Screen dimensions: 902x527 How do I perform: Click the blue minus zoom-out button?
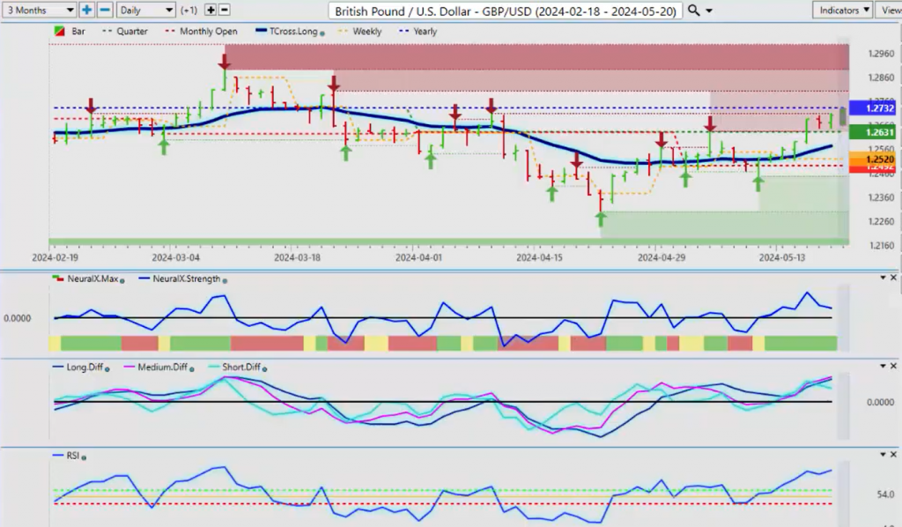[104, 10]
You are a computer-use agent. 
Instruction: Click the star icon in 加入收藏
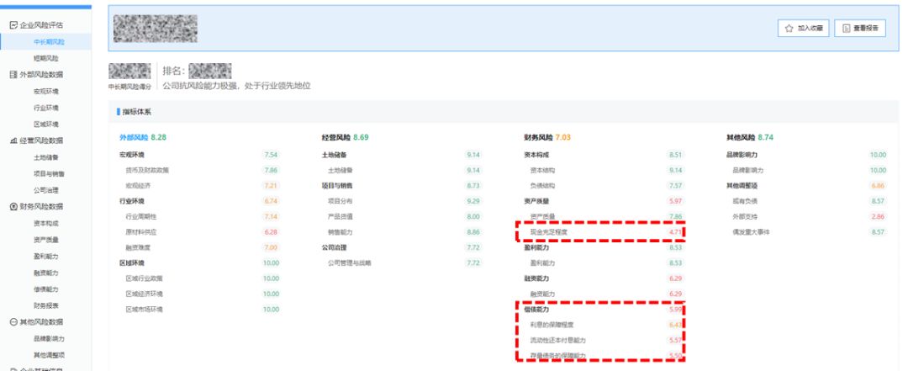coord(789,28)
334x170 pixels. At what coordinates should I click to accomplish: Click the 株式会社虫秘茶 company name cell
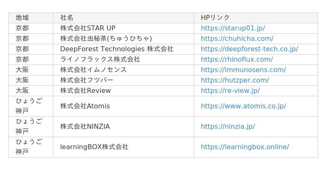(124, 39)
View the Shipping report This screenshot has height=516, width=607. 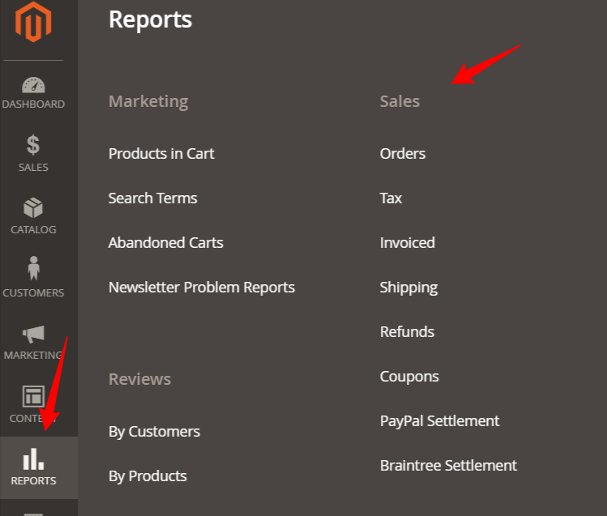[408, 288]
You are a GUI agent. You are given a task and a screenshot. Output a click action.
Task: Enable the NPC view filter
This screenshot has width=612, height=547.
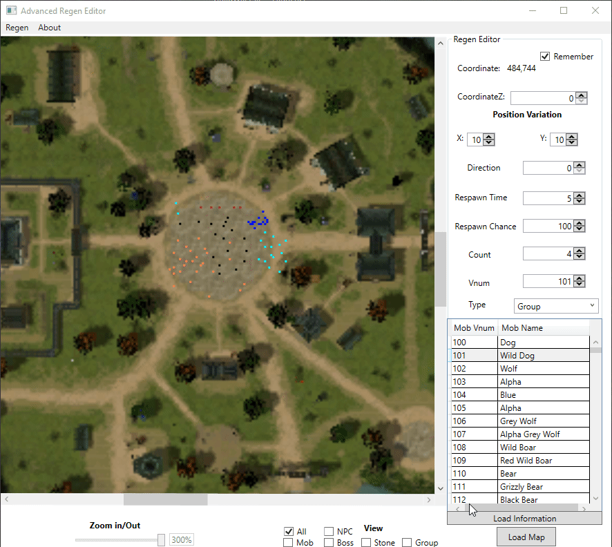pyautogui.click(x=328, y=531)
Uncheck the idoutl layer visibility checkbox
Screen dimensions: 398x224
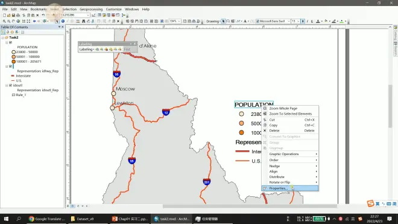[x=10, y=85]
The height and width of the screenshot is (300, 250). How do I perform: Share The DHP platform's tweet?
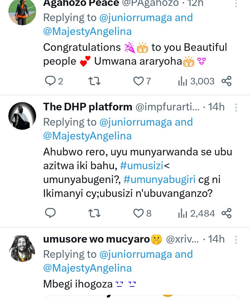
----
## INSTRUCTIONS TO FOLLOW
Select every line in the records above that contains the word "agent".

## SOLUTION FOR THIS EXERCISE
You are a computer-use agent. 
You are a GUI agent. You are given a task and a screenshot. Output a click action.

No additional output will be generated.